Intermediate

Classification

Predict categorical outcomes using logistic regression, SVM, KNN, random forests, XGBoost, and proper evaluation metrics.

Logistic Regression

R
library(tidymodels)

# Prepare binary classification data
data <- mtcars |> mutate(am = factor(am, labels = c("auto", "manual")))

# Base R
glm_model <- glm(am ~ wt + hp, data = data, family = "binomial")
summary(glm_model)

# With tidymodels
log_spec <- logistic_reg() |>
  set_engine("glm")

log_fit <- log_spec |> fit(am ~ wt + hp, data = data)
tidy(log_fit)

Support Vector Machine (SVM)

R
svm_spec <- svm_rbf(cost = 1, rbf_sigma = 0.1) |>
  set_engine("kernlab") |>
  set_mode("classification")

svm_fit <- svm_spec |> fit(am ~ ., data = data)

K-Nearest Neighbors

R
knn_spec <- nearest_neighbor(neighbors = 5) |>
  set_engine("kknn") |>
  set_mode("classification")

# KNN requires scaling - use a recipe
rec <- recipe(am ~ ., data = data) |>
  step_normalize(all_numeric_predictors())

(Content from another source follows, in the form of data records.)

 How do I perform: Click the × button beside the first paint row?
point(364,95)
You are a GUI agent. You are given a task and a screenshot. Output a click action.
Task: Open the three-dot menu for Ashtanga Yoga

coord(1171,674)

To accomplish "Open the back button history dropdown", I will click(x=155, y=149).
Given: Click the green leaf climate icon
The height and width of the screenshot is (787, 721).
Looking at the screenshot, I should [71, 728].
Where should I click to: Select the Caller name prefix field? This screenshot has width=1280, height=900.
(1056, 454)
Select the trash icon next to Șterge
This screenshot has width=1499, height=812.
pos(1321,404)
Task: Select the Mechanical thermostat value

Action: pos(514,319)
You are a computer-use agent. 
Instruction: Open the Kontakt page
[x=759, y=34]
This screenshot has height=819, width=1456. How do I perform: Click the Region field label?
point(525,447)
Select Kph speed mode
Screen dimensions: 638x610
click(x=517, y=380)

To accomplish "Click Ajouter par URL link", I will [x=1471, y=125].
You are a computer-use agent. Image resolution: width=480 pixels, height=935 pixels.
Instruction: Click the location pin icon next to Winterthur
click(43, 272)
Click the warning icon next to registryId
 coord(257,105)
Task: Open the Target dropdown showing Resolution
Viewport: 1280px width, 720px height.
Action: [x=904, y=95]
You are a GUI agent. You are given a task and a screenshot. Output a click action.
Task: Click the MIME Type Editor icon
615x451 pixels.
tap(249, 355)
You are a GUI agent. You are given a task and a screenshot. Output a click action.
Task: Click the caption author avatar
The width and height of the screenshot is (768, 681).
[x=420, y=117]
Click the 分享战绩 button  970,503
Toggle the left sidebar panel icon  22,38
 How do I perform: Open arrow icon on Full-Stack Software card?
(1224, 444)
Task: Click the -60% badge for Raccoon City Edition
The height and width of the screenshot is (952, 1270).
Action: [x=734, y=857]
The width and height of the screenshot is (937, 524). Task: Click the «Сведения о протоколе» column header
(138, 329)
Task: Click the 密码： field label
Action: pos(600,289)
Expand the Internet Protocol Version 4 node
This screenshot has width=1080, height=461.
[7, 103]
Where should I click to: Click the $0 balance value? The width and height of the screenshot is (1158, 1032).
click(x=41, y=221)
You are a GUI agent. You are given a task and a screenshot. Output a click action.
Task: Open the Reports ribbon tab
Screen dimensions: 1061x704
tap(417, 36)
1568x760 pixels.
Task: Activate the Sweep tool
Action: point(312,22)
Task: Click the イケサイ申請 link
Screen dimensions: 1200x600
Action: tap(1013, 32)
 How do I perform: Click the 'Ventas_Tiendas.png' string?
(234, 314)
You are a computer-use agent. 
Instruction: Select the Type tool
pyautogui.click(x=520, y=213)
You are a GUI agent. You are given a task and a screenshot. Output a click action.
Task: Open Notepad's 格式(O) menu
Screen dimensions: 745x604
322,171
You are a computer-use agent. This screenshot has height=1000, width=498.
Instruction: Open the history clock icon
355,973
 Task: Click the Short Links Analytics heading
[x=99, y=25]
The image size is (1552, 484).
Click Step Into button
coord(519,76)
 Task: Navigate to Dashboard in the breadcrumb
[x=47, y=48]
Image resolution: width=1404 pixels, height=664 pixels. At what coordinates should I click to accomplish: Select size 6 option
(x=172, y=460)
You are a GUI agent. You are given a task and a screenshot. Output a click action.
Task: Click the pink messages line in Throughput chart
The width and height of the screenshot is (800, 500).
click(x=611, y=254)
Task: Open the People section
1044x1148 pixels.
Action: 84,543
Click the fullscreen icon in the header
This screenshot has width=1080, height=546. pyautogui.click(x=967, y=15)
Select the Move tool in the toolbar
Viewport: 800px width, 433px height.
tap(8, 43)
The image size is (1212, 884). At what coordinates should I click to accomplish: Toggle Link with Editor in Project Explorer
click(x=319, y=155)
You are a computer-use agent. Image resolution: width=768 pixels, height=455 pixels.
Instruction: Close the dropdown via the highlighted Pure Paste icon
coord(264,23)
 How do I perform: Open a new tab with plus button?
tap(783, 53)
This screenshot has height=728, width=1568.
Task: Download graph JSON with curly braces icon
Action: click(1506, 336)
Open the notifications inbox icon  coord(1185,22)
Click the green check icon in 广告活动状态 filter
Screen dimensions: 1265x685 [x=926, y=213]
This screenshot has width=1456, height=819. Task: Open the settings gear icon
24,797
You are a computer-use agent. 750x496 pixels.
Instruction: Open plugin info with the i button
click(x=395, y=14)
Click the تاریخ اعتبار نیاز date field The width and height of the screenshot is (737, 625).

wf <- workflow() |> add_recipe(rec) |> add_model(knn_spec)
knn_fit <- wf |> fit(data = data)

Random Forest & XGBoost Classification

R
# Random Forest
rf_spec <- rand_forest(trees = 500) |>
  set_engine("ranger") |>
  set_mode("classification")

# XGBoost
xgb_spec <- boost_tree(trees = 300, tree_depth = 5) |>
  set_engine("xgboost") |>
  set_mode("classification")

# Decision Tree
tree_spec <- decision_tree() |>
  set_engine("rpart") |>
  set_mode("classification")

Classification Metrics

R
# Get predictions
preds <- rf_fit |> predict(test)
probs <- rf_fit |> predict(test, type = "prob")
results <- test |> bind_cols(preds) |> bind_cols(probs)

# Accuracy
accuracy(results, truth = am, estimate = .pred_class)

# Sensitivity (recall) and Specificity
sensitivity(results, truth = am, estimate = .pred_class)
specificity(results, truth = am, estimate = .pred_class)

# ROC-AUC
roc_auc(results, truth = am, .pred_auto)

# Confusion matrix
conf_mat(results, truth = am, estimate = .pred_class)

# Multiple metrics at once
class_metrics <- metric_set(accuracy, sensitivity, specificity)
class_metrics(results, truth = am, estimate = .pred_class)

Multi-class Classification

R
# iris has 3 classes
rf_spec <- rand_forest(trees = 500) |>
  set_engine("ranger") |>
  set_mode("classification")

rf_fit <- rf_spec |> fit(Species ~ ., data = iris)
preds <- rf_fit |> predict(iris)

results <- iris |> bind_cols(preds)
accuracy(results, truth = Species, estimate = .pred_class)
conf_mat(results, truth = Species, estimate = .pred_class)